▸ TASK TO CARRY OUT
Count every line in the data that contains the word "with", then report that number alone.

▸ INPUT MATERIAL
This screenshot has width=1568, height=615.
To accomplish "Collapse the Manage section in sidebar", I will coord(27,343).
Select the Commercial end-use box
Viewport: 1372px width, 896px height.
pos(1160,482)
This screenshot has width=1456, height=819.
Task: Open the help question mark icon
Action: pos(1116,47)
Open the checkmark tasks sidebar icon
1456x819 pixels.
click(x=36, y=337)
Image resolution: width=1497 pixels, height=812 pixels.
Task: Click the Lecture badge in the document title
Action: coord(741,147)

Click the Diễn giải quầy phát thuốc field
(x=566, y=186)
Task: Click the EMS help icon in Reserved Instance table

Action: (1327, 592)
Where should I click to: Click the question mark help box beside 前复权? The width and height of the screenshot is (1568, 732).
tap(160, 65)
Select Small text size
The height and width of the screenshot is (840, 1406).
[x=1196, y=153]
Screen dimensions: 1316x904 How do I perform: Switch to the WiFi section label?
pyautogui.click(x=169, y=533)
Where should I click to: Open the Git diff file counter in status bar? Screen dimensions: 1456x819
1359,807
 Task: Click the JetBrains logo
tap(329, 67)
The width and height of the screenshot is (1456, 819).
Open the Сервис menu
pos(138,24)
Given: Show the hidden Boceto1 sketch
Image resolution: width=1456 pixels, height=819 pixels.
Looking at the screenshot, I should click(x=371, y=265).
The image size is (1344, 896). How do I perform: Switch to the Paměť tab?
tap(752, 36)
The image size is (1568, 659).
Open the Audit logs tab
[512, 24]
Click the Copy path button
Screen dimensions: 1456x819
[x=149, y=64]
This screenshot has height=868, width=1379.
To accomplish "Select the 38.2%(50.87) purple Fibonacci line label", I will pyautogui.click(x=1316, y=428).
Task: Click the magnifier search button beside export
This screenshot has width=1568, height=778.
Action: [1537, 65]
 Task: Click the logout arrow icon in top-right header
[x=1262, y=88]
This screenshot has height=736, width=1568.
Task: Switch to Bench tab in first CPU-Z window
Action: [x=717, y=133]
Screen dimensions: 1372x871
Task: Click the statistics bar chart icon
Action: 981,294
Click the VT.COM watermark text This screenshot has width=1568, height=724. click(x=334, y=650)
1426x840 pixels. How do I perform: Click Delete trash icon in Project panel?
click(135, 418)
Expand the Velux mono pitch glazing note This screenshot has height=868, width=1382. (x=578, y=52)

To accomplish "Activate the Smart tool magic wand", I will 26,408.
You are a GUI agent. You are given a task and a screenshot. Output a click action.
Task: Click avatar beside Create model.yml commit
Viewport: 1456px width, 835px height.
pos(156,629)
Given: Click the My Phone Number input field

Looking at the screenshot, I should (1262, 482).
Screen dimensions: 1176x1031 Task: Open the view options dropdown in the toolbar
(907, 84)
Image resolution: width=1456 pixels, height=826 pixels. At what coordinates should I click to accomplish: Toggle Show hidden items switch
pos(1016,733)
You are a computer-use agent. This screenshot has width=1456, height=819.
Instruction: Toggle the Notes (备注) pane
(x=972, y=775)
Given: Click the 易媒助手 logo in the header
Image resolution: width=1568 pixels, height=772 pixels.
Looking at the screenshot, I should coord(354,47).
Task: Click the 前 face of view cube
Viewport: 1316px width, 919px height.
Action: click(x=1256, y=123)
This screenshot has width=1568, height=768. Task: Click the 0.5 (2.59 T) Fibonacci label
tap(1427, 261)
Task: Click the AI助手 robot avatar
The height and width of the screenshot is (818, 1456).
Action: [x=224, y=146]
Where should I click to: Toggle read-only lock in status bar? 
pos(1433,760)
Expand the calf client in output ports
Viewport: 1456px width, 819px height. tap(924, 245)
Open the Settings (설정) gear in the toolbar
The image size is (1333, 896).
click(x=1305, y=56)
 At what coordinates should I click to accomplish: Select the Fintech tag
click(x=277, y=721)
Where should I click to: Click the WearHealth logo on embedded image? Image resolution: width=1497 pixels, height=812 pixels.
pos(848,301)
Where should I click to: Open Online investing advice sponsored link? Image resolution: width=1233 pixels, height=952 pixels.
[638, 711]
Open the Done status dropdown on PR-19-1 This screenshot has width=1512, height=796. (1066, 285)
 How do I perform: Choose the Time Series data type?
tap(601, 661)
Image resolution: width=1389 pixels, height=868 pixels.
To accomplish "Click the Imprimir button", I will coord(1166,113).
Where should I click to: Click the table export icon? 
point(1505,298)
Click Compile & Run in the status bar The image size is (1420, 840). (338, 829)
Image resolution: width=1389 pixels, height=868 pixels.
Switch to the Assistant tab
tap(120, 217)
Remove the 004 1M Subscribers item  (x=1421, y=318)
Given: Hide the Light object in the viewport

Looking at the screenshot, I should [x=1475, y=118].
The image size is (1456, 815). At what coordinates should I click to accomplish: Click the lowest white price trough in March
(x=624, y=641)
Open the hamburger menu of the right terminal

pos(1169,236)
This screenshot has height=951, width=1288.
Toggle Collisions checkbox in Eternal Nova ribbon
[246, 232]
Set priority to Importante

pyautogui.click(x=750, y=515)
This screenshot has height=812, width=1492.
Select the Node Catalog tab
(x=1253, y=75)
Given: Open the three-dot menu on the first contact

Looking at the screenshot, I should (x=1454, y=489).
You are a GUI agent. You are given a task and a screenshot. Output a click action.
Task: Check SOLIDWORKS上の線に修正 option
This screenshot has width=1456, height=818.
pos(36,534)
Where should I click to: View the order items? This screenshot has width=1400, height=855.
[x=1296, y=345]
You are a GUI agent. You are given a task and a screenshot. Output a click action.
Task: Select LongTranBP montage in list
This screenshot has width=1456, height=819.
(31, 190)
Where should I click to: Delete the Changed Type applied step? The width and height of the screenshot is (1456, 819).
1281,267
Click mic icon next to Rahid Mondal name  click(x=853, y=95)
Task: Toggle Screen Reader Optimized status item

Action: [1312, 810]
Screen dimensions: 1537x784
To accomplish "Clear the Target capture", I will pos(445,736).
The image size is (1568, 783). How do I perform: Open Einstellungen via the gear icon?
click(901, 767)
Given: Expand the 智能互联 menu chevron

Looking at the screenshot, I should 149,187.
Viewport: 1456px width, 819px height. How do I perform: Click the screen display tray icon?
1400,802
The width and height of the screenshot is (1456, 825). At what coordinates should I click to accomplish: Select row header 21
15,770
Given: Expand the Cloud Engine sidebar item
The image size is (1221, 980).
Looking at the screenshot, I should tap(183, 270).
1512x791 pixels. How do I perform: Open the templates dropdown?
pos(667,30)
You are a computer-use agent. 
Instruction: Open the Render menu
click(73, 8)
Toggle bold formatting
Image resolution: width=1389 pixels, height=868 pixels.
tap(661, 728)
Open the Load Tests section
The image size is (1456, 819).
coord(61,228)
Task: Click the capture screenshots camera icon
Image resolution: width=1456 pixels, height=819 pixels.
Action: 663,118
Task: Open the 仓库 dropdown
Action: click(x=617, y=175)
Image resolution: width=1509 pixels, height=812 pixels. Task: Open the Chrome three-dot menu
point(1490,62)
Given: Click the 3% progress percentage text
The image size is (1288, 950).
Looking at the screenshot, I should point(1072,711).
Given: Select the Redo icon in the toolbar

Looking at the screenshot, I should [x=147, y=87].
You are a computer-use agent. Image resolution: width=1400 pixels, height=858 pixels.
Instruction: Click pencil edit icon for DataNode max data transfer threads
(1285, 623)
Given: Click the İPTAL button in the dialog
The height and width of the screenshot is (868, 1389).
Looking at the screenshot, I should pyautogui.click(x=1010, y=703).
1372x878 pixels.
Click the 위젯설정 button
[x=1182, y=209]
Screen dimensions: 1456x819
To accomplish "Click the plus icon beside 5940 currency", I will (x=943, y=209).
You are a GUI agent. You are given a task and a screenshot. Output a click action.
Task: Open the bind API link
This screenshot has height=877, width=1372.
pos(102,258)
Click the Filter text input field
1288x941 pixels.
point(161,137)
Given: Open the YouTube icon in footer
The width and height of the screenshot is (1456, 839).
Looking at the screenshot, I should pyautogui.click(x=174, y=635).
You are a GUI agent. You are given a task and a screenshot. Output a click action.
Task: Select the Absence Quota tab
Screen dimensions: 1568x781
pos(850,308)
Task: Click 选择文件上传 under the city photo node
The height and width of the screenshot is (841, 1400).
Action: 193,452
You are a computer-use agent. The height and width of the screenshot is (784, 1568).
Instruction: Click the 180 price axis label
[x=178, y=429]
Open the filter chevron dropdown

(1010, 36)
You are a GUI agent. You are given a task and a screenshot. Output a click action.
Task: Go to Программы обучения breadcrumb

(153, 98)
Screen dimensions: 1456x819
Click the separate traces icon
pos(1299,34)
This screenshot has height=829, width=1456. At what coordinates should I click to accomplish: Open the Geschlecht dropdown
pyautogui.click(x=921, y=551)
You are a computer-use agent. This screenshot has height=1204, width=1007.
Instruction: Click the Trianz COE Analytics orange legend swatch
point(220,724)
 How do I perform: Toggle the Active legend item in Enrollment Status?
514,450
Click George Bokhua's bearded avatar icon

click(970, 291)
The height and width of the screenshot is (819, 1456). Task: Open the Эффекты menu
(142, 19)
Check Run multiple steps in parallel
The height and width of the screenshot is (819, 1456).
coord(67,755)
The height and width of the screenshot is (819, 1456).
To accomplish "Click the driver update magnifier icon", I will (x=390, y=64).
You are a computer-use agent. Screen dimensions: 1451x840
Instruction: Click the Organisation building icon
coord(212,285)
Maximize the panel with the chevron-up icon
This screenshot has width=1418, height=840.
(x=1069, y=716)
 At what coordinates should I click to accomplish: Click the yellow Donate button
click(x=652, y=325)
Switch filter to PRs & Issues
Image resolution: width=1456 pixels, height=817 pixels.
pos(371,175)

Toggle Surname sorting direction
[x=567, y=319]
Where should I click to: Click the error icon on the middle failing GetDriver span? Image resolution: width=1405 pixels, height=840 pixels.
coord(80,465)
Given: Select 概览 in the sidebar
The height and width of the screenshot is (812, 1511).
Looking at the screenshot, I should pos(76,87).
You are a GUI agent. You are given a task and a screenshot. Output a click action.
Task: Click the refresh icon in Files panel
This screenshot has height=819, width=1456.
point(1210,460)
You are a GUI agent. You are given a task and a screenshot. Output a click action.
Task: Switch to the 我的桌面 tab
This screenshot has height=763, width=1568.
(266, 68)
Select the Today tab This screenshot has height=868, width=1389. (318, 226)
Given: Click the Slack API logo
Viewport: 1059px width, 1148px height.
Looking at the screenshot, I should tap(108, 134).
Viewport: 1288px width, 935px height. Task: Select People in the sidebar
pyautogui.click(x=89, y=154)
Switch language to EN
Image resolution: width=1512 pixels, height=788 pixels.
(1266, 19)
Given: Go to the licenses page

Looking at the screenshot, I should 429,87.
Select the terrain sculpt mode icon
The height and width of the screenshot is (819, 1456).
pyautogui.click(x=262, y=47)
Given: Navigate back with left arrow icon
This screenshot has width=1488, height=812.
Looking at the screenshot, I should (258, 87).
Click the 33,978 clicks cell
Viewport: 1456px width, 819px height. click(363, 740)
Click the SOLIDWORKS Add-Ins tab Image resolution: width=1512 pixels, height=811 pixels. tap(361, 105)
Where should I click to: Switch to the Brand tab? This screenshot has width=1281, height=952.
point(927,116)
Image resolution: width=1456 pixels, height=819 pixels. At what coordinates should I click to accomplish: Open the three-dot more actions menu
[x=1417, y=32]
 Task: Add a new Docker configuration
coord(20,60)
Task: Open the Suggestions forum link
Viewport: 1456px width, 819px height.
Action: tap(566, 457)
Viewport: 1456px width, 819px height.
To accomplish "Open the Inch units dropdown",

▸ ANSWER SECTION
2